What is needed:
Recast the records below as a numbered list, leaving out the blank lines.

►

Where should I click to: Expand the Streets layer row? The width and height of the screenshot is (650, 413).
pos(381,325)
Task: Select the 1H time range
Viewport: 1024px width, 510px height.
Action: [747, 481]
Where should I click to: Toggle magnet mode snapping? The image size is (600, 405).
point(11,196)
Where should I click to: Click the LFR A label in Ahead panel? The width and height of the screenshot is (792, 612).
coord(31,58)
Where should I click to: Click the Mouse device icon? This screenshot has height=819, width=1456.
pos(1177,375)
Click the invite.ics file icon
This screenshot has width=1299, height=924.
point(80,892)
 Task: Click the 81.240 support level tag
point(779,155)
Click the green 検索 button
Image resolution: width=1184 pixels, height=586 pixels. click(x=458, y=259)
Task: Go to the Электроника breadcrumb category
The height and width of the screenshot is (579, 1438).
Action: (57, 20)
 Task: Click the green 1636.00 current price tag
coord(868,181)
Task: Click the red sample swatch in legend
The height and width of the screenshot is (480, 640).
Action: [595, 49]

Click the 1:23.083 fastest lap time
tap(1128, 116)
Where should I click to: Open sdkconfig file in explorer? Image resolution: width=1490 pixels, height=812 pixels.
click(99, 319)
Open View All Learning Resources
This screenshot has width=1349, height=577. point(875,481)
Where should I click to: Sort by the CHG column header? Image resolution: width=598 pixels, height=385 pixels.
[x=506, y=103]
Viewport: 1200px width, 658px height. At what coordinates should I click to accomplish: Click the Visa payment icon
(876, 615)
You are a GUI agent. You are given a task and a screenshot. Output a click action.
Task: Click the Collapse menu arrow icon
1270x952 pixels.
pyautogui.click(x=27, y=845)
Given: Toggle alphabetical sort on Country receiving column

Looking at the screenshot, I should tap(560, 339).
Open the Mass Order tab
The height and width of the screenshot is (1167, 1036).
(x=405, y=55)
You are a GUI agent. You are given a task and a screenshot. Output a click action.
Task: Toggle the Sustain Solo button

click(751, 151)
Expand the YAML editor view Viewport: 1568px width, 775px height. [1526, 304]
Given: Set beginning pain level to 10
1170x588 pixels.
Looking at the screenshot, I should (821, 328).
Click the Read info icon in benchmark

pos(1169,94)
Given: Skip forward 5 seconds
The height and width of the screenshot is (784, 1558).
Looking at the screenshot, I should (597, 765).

◄

Response to this exercise:
1. Where should I click to: Expand the Streets layer row? The width and height of the screenshot is (650, 413).
2. pos(381,325)
3. Task: Select the 1H time range
4. Viewport: 1024px width, 510px height.
5. Action: [747, 481]
6. Where should I click to: Toggle magnet mode snapping? The image size is (600, 405).
7. point(11,196)
8. Where should I click to: Click the LFR A label in Ahead panel? The width and height of the screenshot is (792, 612).
9. coord(31,58)
10. Where should I click to: Click the Mouse device icon? This screenshot has height=819, width=1456.
11. pos(1177,375)
12. Click the invite.ics file icon
13. This screenshot has width=1299, height=924.
14. point(80,892)
15.  Task: Click the 81.240 support level tag
16. point(779,155)
17. Click the green 検索 button
18. Image resolution: width=1184 pixels, height=586 pixels. click(x=458, y=259)
19. Task: Go to the Электроника breadcrumb category
20. The height and width of the screenshot is (579, 1438).
21. Action: (57, 20)
22.  Task: Click the green 1636.00 current price tag
23. coord(868,181)
24. Task: Click the red sample swatch in legend
25. The height and width of the screenshot is (480, 640).
26. Action: [595, 49]
27. Click the 1:23.083 fastest lap time
28. tap(1128, 116)
29. Where should I click to: Open sdkconfig file in explorer? Image resolution: width=1490 pixels, height=812 pixels.
30. click(99, 319)
31. Open View All Learning Resources
32. This screenshot has width=1349, height=577. point(875,481)
33. Where should I click to: Sort by the CHG column header? Image resolution: width=598 pixels, height=385 pixels.
34. [x=506, y=103]
35. Viewport: 1200px width, 658px height. At what coordinates should I click to accomplish: Click the Visa payment icon
36. (876, 615)
37. You are a GUI agent. You are given a task and a screenshot. Output a click action.
38. Task: Click the Collapse menu arrow icon
39. 1270x952 pixels.
40. pyautogui.click(x=27, y=845)
41. Given: Toggle alphabetical sort on Country receiving column
42. Looking at the screenshot, I should tap(560, 339).
43. Open the Mass Order tab
44. The height and width of the screenshot is (1167, 1036).
45. (x=405, y=55)
46. You are a GUI agent. You are given a task and a screenshot. Output a click action.
47. Task: Toggle the Sustain Solo button
48. click(751, 151)
49. Expand the YAML editor view Viewport: 1568px width, 775px height. [1526, 304]
50. Given: Set beginning pain level to 10
51. 1170x588 pixels.
52. Looking at the screenshot, I should (821, 328).
53. Click the Read info icon in benchmark
54. pos(1169,94)
55. Given: Skip forward 5 seconds
56. The height and width of the screenshot is (784, 1558).
57. Looking at the screenshot, I should (597, 765).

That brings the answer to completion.